PROVIDED DATA:
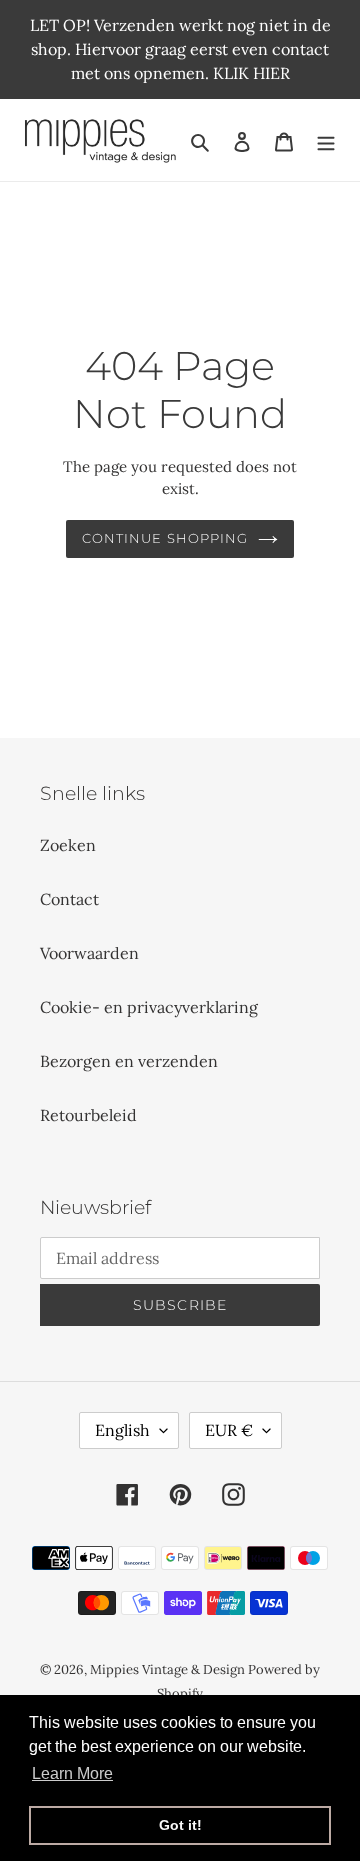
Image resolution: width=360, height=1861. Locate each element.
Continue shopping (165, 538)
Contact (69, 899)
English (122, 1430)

--

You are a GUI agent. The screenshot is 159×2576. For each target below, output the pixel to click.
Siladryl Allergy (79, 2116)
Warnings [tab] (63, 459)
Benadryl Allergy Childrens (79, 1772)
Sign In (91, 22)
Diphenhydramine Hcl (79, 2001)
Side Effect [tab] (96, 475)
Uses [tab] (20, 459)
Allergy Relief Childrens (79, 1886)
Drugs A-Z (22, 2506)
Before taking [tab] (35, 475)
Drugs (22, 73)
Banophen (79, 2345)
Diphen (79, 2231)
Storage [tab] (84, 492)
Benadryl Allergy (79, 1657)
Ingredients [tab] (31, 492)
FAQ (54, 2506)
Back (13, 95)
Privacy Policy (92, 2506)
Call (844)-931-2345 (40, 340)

==

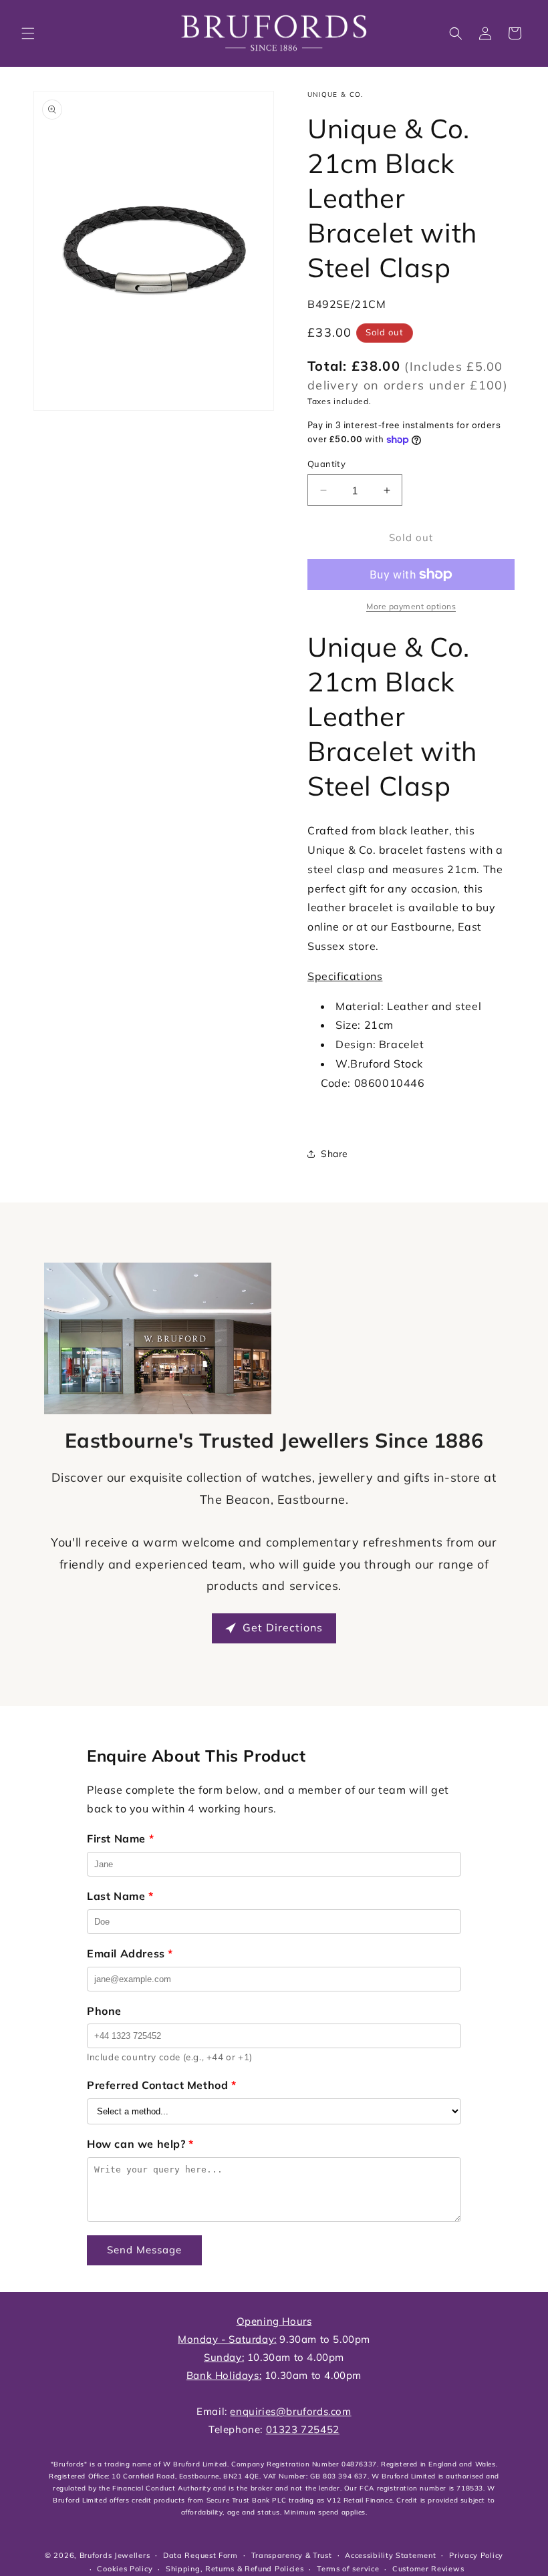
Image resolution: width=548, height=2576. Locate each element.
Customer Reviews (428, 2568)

WORK ORDER: Which of the lines above carry the string "Childrens"? Copy every one.

TASK RESPONSE:
Benadryl Allergy Childrens (79, 1772)
Allergy Relief Childrens (79, 1886)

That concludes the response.